M62 Coloproctology Course

Held on 1st-2nd April, the Keynote speaker was Terry Hicks from the USA, Mike Thompson, President of the ACPGBI. Sessions included faecal incontinence, colorectal cancer and inflammatory bowel disease.

Text Size
Dion Morton, Birmingham

Powerpoint File

Fulminant colitis can be considered an acute and progressive inflammatory disorder of the large bowel mucosa, which has failed to respond to escalating medical therapy, and for which surgical intervention must be considered. Ulcerative colitis is the commonest cause of this condition, but changing patterns of disease and increasing levels of intervention mean that other causes must be frequently considered. There are considerable and ongoing advances in medical therapy for this condition. By comparison the surgical treatment has changed little over the last 30 years. Optimal management requires the close collaboration between the gastroenterologist, surgeon, nutrition team and colorectal nurse specialist. The key to successful management of these patients is timely surgery before large bowel perforation and before the patient is too debilitated to withstand the surgical insult.

 


Epidemiology: The incidence of Crohn’s disease has risen worldwide whereas the incidence of ulcerative colitis is stable (1). The prevalence of Crohn’s disease is now comparable to that of ulcerative colitis, changing the presenting features of the acute presentation. Toxic megacolon and free perforation are not common features of fulminant Crohn’s colitis, in which local abscess formation and fistulation are a more prevalent feature. Such changes are more readily diagnosed by abdominal CT scanning, rather than plain X ray.
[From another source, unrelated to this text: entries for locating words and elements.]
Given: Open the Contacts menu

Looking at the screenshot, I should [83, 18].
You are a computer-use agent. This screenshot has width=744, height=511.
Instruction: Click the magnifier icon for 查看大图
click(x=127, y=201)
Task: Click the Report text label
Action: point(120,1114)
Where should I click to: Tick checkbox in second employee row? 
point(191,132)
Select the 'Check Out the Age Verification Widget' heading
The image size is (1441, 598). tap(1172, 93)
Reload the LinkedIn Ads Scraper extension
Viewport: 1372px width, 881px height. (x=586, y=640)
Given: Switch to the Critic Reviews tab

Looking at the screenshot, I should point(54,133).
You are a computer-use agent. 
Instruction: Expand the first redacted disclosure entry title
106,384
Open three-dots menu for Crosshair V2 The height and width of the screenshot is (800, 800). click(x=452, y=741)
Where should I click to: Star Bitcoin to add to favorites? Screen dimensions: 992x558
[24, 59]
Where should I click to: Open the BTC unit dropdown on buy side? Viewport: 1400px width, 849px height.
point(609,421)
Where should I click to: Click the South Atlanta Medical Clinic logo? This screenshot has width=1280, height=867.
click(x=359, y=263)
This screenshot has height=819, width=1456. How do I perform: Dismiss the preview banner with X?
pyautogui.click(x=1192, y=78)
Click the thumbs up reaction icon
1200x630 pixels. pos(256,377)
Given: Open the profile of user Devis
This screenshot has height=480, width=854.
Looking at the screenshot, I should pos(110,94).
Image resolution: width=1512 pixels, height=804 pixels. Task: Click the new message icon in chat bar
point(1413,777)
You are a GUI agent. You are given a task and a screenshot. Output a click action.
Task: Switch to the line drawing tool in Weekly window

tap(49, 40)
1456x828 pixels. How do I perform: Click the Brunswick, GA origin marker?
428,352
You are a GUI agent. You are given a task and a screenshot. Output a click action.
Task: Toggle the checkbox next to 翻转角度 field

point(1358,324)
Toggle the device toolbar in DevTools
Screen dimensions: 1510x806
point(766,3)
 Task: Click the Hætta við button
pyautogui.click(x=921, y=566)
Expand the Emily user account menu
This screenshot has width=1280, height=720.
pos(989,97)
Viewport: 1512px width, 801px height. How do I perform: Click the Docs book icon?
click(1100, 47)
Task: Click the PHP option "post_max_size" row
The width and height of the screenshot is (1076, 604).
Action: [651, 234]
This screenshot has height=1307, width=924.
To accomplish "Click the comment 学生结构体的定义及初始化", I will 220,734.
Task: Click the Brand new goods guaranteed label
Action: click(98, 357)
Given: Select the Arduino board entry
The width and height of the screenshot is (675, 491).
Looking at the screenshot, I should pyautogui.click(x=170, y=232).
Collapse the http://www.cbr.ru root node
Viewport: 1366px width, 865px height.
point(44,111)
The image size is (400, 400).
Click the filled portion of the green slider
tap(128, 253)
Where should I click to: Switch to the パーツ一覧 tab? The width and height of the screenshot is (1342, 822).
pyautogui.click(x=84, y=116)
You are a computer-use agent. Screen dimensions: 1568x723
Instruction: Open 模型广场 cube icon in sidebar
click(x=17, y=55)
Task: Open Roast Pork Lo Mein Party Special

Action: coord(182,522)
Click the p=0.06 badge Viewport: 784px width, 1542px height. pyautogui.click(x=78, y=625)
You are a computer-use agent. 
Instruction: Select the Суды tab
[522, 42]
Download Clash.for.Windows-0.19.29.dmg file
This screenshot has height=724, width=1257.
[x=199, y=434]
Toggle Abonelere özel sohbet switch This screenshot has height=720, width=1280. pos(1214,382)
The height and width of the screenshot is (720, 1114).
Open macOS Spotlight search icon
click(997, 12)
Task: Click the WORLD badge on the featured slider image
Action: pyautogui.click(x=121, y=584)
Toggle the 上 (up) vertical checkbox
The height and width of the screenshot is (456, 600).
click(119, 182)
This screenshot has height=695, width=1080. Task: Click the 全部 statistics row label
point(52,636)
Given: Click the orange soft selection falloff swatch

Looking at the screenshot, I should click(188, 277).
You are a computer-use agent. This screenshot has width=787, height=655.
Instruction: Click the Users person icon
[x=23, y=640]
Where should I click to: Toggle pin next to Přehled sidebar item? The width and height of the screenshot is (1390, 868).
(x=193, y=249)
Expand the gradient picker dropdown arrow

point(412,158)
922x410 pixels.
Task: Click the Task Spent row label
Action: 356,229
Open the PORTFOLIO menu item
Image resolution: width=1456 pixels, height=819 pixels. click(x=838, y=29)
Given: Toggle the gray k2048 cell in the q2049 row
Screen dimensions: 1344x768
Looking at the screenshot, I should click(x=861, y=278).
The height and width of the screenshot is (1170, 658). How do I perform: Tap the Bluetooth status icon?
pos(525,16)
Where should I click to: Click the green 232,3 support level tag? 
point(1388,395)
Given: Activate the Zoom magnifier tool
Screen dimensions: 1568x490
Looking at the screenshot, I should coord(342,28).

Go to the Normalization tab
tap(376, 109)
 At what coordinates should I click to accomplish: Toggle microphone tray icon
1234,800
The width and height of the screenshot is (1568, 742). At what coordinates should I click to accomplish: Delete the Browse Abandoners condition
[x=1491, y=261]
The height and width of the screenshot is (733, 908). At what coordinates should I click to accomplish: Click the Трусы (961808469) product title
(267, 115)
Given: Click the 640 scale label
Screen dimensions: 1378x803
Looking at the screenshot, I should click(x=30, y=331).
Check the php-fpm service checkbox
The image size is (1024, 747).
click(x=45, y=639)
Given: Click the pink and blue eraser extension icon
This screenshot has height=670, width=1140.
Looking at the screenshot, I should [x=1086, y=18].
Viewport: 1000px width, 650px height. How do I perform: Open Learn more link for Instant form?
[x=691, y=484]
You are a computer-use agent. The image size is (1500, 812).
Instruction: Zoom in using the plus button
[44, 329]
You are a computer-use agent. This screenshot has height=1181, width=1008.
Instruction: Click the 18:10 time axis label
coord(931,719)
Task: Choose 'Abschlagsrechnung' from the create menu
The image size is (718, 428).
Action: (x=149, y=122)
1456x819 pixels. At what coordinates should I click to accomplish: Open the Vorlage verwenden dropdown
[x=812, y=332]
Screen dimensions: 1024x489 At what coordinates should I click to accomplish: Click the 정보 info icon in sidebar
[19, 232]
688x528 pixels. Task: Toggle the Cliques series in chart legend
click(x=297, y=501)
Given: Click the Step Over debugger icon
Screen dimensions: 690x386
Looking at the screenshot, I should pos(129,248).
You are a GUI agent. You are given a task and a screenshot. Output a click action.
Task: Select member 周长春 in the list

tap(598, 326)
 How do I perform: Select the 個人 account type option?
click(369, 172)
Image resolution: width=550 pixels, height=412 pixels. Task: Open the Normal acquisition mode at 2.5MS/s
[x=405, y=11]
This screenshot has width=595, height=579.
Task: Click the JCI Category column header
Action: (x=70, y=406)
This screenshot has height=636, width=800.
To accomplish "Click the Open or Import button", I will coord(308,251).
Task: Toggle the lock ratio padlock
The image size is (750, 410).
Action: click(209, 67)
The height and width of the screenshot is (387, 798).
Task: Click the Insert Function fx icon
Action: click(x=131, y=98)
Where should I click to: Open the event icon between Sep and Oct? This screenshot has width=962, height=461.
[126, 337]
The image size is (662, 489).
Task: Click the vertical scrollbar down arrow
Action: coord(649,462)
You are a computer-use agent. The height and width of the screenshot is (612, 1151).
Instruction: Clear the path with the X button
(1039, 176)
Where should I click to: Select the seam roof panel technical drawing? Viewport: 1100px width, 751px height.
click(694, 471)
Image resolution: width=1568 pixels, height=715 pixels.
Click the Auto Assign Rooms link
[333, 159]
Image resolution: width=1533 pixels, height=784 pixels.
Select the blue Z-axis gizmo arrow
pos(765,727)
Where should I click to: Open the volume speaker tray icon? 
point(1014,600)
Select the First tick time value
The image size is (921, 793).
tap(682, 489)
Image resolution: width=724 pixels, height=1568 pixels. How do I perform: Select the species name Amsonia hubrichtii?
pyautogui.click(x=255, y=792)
Aetiology: Alternative causes for fulminant colitis must be considered. There is a rising incidence of Clostridium Difficile infection in the hospital community, as a consequence of prolonged courses of treatment with broad spectrum antibiotics (2).

This problem is also seen in the immune suppressed community, such as those undergoing organ transplantation. Rarer infections such as cytomegalovirus and even Entamoeba induced colitis are increasingly reported (3).

Patients undergoing cardiac surgery present a special case, because of the use of inotropes and the use of aortic balloon pumps which both reduce an already compromised gut perfusion. In this population, ischaemic colitis is not an infrequent complication.

The need for early surgery in these chronically debilitated patients must be recognised. They are generally ill equipped to withstand prolonged periods of poor nutrition combined with intercurrent protein loss from the colon.


Surgery: The surgical treatment of choice in these patients remains a total colectomy and end ileostomy. Some groups are exploring a laparoscopic approach in selected patients (4). The risks of operative perforation in the acutely ill patient preclude this being advocated more widely at the present time. There are no studies advocating a primary restorative procedure for these patients.

Following surgery and full recovery, many of these patients will request a restorative proctocolectomy. In our own practice, at colectectomy, we advocate leaving a long rectal stump, as this makes subsequent pelvic dissection for reconstruction safer.

The outcome for reconstruction in patients with Crohn’s disease is considerably worse, and accurate pre-reconstruction diagnosis is required. Excluding a diagnosis of Crohn’s disease can be difficult in fulminant disease resulting in the less satisfactory diagnosis of indeterminant colitis (5). Careful assessment of the macroscopic and microscopic features of the colon are required to minimise this diagnosis.

Concerns about the consequences of more aggressive immunosuppression in these patients appear to be largely unfounded (6). The main medical risk factor appears to remain long term steroid therapy.


Summary: Although the surgery for fulminant colitis has changed little in recent years, the complexity of these patients has increased. More aggressive medical therapy can delay surgery in a critically ill patient, and changing patient populations have broadened the differential diagnosis. Careful monitoring of these patients by a multidisciplinary team remains central to their safe management.

 

References

1. Munkholm P et al. Increased incidence of Crohn’s disease in Copenhagen. Ugeskr Laeger. 1993;155:3199-202.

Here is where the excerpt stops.